**Exercise directions:** Write out all of the lines below, exactly and completely.

**Working data:**

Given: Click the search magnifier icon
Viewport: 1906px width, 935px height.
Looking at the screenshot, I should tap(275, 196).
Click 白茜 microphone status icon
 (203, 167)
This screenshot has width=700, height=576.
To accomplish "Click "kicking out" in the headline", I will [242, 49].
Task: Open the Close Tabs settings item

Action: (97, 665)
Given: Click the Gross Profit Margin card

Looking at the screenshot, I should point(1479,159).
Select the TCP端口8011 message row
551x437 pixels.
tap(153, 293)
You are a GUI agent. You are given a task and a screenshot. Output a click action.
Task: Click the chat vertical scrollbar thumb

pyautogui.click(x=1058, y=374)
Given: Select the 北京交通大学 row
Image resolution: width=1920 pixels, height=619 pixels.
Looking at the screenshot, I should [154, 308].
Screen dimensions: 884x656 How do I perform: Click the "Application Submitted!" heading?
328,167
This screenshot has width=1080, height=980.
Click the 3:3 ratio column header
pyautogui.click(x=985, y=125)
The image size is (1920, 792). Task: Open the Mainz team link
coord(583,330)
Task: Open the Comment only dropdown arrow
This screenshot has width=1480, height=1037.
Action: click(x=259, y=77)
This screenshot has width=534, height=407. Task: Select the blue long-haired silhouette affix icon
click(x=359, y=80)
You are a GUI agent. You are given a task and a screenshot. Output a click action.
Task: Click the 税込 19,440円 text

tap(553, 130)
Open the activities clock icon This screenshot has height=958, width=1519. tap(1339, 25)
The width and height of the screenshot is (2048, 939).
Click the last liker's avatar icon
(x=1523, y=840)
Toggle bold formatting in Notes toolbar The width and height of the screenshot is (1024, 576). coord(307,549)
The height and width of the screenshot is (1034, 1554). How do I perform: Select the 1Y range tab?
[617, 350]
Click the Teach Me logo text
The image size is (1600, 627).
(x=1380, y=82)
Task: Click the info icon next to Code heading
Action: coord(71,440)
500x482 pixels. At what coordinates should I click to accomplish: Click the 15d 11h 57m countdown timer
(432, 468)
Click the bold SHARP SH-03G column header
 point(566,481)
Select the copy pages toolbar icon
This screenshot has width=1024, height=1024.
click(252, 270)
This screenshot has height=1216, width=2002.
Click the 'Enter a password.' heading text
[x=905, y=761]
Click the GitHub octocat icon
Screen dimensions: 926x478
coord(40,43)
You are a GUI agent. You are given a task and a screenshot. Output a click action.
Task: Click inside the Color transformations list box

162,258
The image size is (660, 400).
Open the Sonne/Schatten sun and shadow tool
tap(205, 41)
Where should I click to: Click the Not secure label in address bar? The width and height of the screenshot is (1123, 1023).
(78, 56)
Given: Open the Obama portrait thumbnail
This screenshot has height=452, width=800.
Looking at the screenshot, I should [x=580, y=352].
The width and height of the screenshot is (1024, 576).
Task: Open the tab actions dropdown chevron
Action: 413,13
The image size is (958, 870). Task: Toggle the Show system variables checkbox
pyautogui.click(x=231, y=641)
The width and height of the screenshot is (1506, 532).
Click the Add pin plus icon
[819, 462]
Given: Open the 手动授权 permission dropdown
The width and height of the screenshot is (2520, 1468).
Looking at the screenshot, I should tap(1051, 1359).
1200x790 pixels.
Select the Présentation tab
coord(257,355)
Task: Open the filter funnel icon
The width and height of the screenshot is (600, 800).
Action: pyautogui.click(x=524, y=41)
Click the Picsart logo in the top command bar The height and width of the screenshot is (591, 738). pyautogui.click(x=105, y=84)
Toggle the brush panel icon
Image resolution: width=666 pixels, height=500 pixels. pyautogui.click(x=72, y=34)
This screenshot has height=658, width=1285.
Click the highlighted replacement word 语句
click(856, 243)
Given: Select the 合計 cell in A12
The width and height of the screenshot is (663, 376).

**Result of this exercise:**
Given: Click the search magnifier icon
Viewport: 1906px width, 935px height.
Looking at the screenshot, I should tap(275, 196).
Click 白茜 microphone status icon
 (203, 167)
This screenshot has width=700, height=576.
To accomplish "Click "kicking out" in the headline", I will [242, 49].
Task: Open the Close Tabs settings item

Action: (97, 665)
Given: Click the Gross Profit Margin card

Looking at the screenshot, I should point(1479,159).
Select the TCP端口8011 message row
551x437 pixels.
tap(153, 293)
You are a GUI agent. You are given a task and a screenshot. Output a click action.
Task: Click the chat vertical scrollbar thumb

pyautogui.click(x=1058, y=374)
Given: Select the 北京交通大学 row
Image resolution: width=1920 pixels, height=619 pixels.
Looking at the screenshot, I should [154, 308].
Screen dimensions: 884x656 How do I perform: Click the "Application Submitted!" heading?
328,167
This screenshot has width=1080, height=980.
Click the 3:3 ratio column header
pyautogui.click(x=985, y=125)
The image size is (1920, 792). Task: Open the Mainz team link
coord(583,330)
Task: Open the Comment only dropdown arrow
This screenshot has width=1480, height=1037.
Action: click(x=259, y=77)
This screenshot has width=534, height=407. Task: Select the blue long-haired silhouette affix icon
click(x=359, y=80)
You are a GUI agent. You are given a task and a screenshot. Output a click action.
Task: Click the 税込 19,440円 text

tap(553, 130)
Open the activities clock icon This screenshot has height=958, width=1519. tap(1339, 25)
The width and height of the screenshot is (2048, 939).
Click the last liker's avatar icon
(x=1523, y=840)
Toggle bold formatting in Notes toolbar The width and height of the screenshot is (1024, 576). coord(307,549)
The height and width of the screenshot is (1034, 1554). How do I perform: Select the 1Y range tab?
[617, 350]
Click the Teach Me logo text
The image size is (1600, 627).
(x=1380, y=82)
Task: Click the info icon next to Code heading
Action: coord(71,440)
500x482 pixels. At what coordinates should I click to accomplish: Click the 15d 11h 57m countdown timer
(432, 468)
Click the bold SHARP SH-03G column header
 point(566,481)
Select the copy pages toolbar icon
This screenshot has width=1024, height=1024.
click(252, 270)
This screenshot has height=1216, width=2002.
Click the 'Enter a password.' heading text
[x=905, y=761]
Click the GitHub octocat icon
Screen dimensions: 926x478
coord(40,43)
You are a GUI agent. You are given a task and a screenshot. Output a click action.
Task: Click inside the Color transformations list box

162,258
The image size is (660, 400).
Open the Sonne/Schatten sun and shadow tool
tap(205, 41)
Where should I click to: Click the Not secure label in address bar? The width and height of the screenshot is (1123, 1023).
(78, 56)
Given: Open the Obama portrait thumbnail
This screenshot has height=452, width=800.
Looking at the screenshot, I should [x=580, y=352].
The width and height of the screenshot is (1024, 576).
Task: Open the tab actions dropdown chevron
Action: 413,13
The image size is (958, 870). Task: Toggle the Show system variables checkbox
pyautogui.click(x=231, y=641)
The width and height of the screenshot is (1506, 532).
Click the Add pin plus icon
[819, 462]
Given: Open the 手动授权 permission dropdown
The width and height of the screenshot is (2520, 1468).
Looking at the screenshot, I should tap(1051, 1359).
1200x790 pixels.
Select the Présentation tab
coord(257,355)
Task: Open the filter funnel icon
The width and height of the screenshot is (600, 800).
Action: pyautogui.click(x=524, y=41)
Click the Picsart logo in the top command bar The height and width of the screenshot is (591, 738). pyautogui.click(x=105, y=84)
Toggle the brush panel icon
Image resolution: width=666 pixels, height=500 pixels. pyautogui.click(x=72, y=34)
This screenshot has height=658, width=1285.
Click the highlighted replacement word 语句
click(856, 243)
Given: Select the 合計 cell in A12
The width and height of the screenshot is (663, 376).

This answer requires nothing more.